En présence d'un contrat de travail à temps partiel et d'avenants signés des parties mentionnant la durée mensuelle du temps de travail de la salariée, l'emploi n'est pas présumé à temps complet.
En revanche, tel est le cas en l'absence d'une communication par écrit chaque mois au salarié de ses horaires de travail.
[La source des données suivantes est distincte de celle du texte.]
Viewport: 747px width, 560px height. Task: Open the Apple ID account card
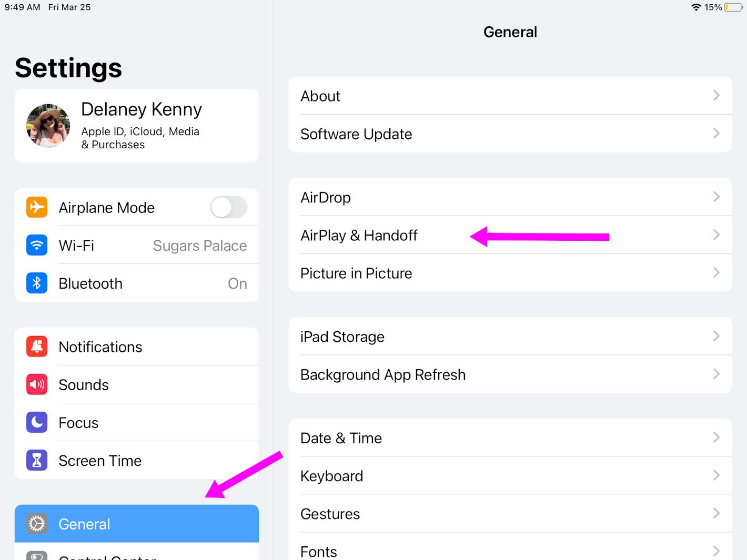point(137,126)
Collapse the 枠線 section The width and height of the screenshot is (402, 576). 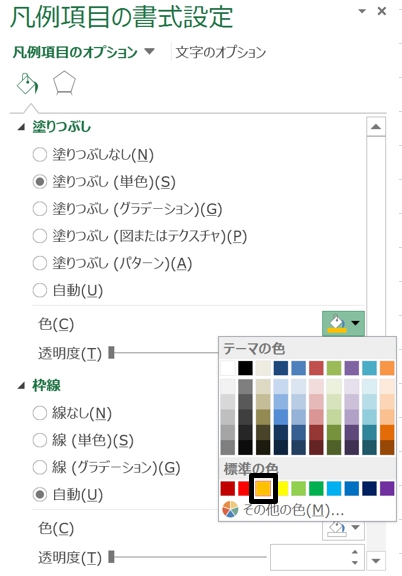tap(21, 386)
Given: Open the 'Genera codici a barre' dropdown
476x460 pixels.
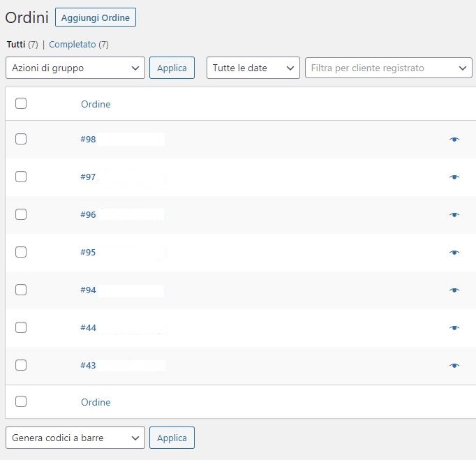Looking at the screenshot, I should [x=75, y=438].

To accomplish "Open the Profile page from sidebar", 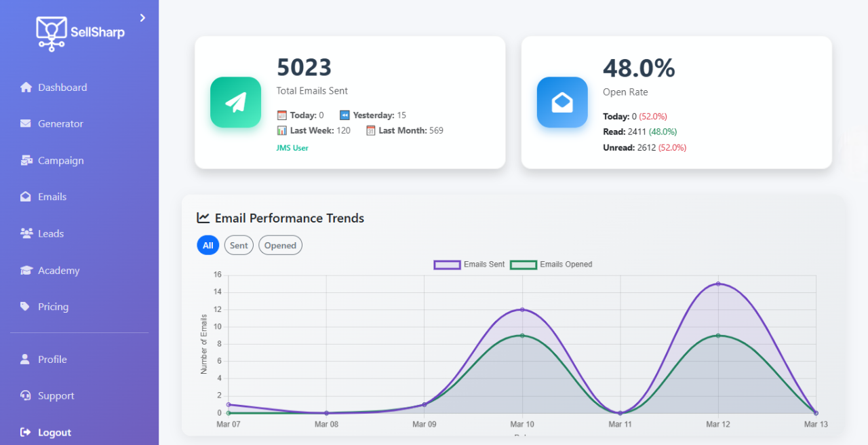I will [x=52, y=360].
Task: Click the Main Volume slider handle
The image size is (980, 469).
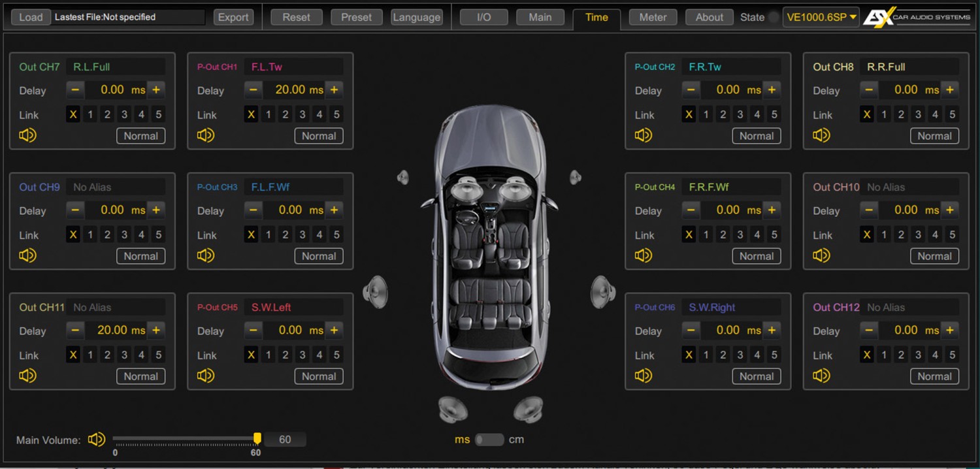Action: coord(257,438)

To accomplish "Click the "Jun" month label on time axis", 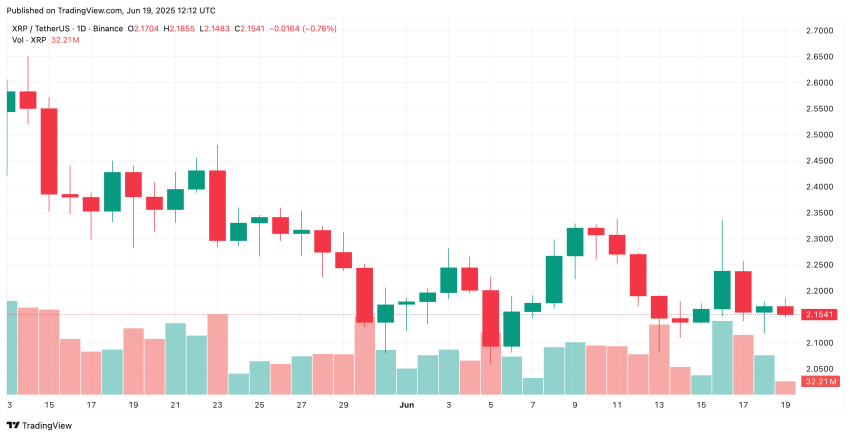I will (x=406, y=406).
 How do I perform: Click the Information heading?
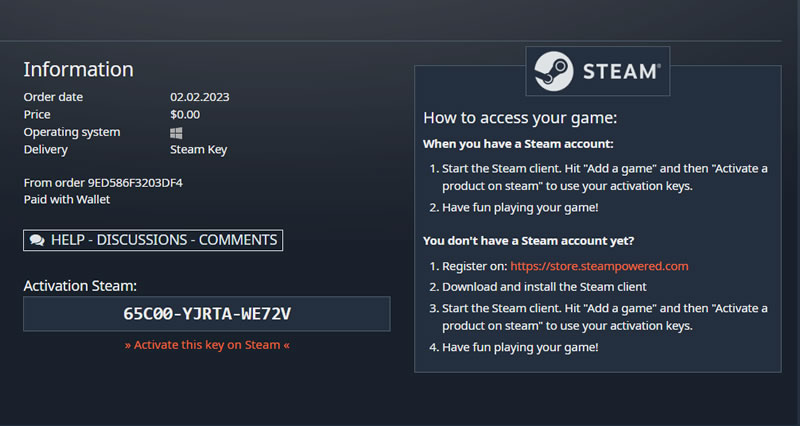coord(79,69)

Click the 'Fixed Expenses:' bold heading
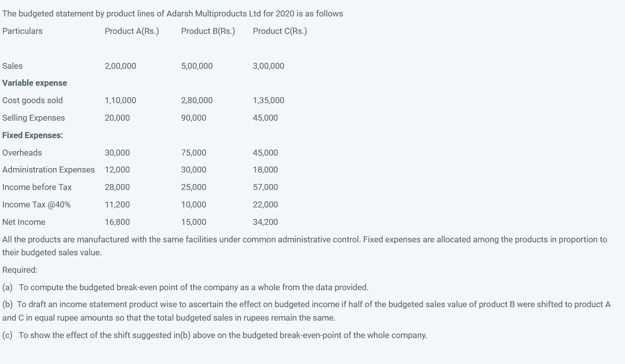click(32, 135)
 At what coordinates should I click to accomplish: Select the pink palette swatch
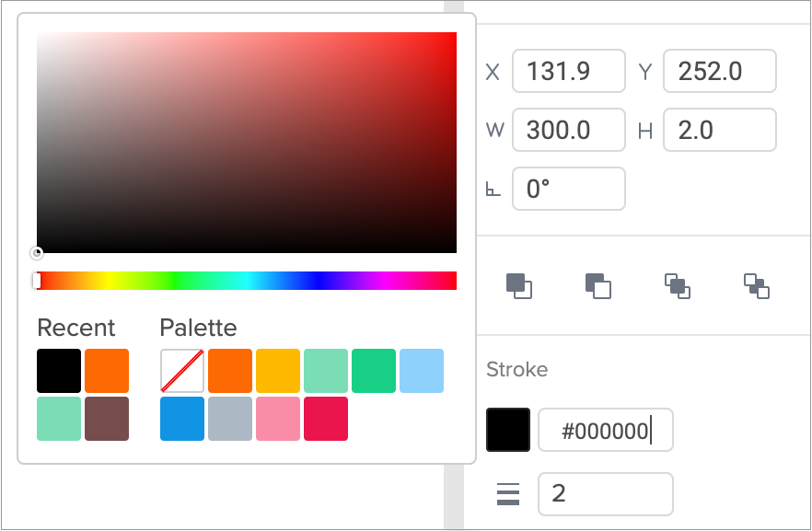pyautogui.click(x=278, y=419)
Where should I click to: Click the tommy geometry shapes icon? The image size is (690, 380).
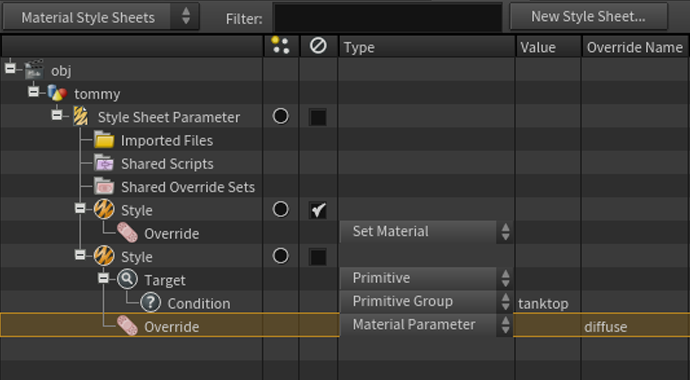pyautogui.click(x=57, y=93)

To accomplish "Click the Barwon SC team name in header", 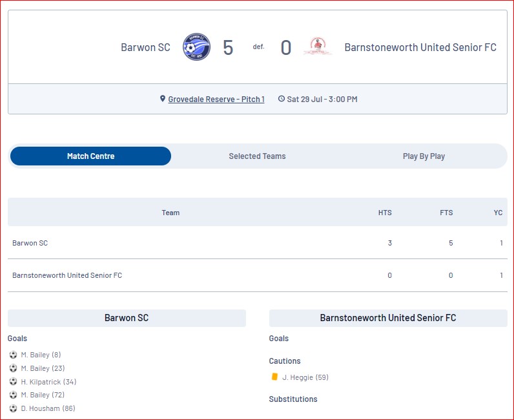I will pos(145,47).
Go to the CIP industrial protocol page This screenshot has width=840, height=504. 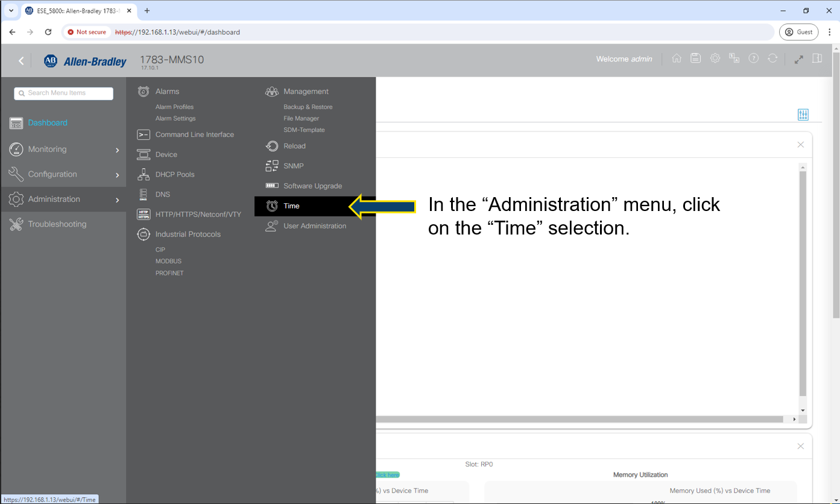(x=160, y=250)
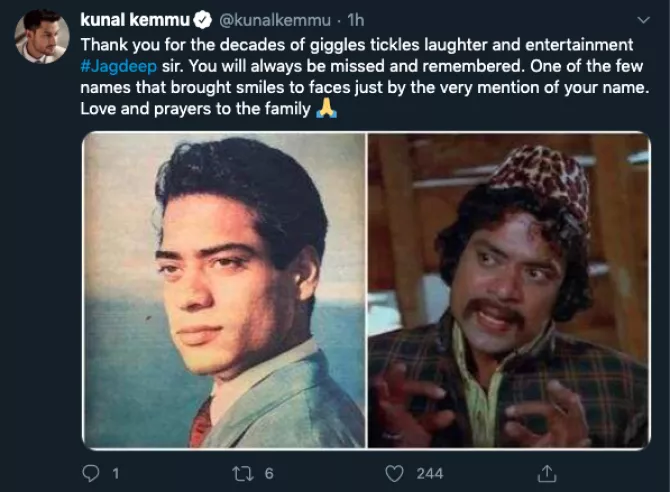The width and height of the screenshot is (670, 492).
Task: Open the #Jagdeep hashtag link
Action: pos(116,67)
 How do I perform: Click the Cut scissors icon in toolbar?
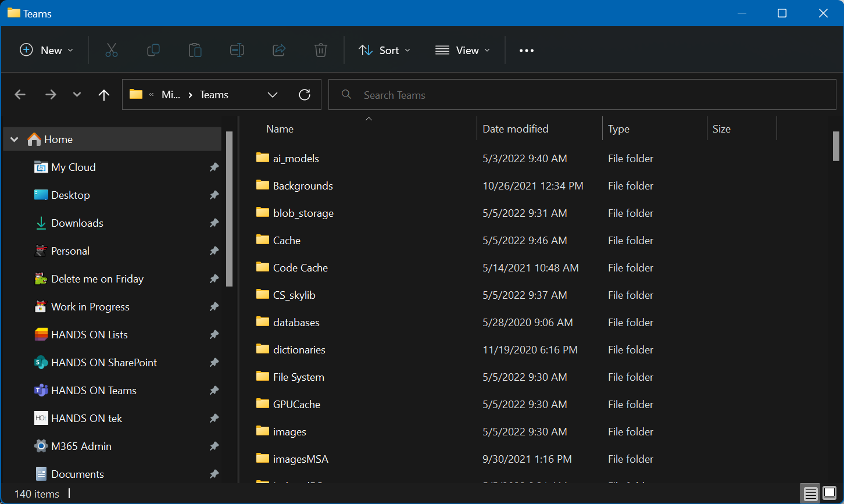point(112,51)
Mme [B] qui sollicite un rappel de salaire à temps complet à compter du mois d'août 2014 jusqu'au mois d'août 2017, sur la période non atteinte par la prescription des créances salariales, affirme n'avoir jamais eu connaissance de ses plannings en avance et verse aux débats le planning du mois de juillet 2017 édité une première fois le 28/06/2017 à 10h17 et une seconde fois le 04/07/2017 à 14h37 (pièce n°12), la date effective de remise de ce planning modifié pour les journées du 3 et du 5 juillet 2017 étant inférieure à 3 jours.
L'AFAD verse aux débats les plannings de Mme [B] des mois de décembre 2016, janvier et février 2017, soit 3 mois sur les 3 années concernées, en affirmant que par application des dispositions contractuelles, les plannings étaient adressés à la salariée par courrier chaque fin de mois pour le mois à venir sans cependant le démontrer affirmant de manière inopérante qu'à défaut de réception de ses plannings la salariée n'aurait pu exécuter les missions qui lui étaient confiées de sorte que l'emploi étant présumé à temps complet, il incombe à l'employeur de rapporter la preuve d'une part de la durée exacte hebdomadaire ou mensuelle convenue et d'autre part que la salariée n'était pas placée dans l'impossibilité de prévoir quel rythme elle devait travailler et n'avait pas à se tenir constamment à la dispositions de l'employeur.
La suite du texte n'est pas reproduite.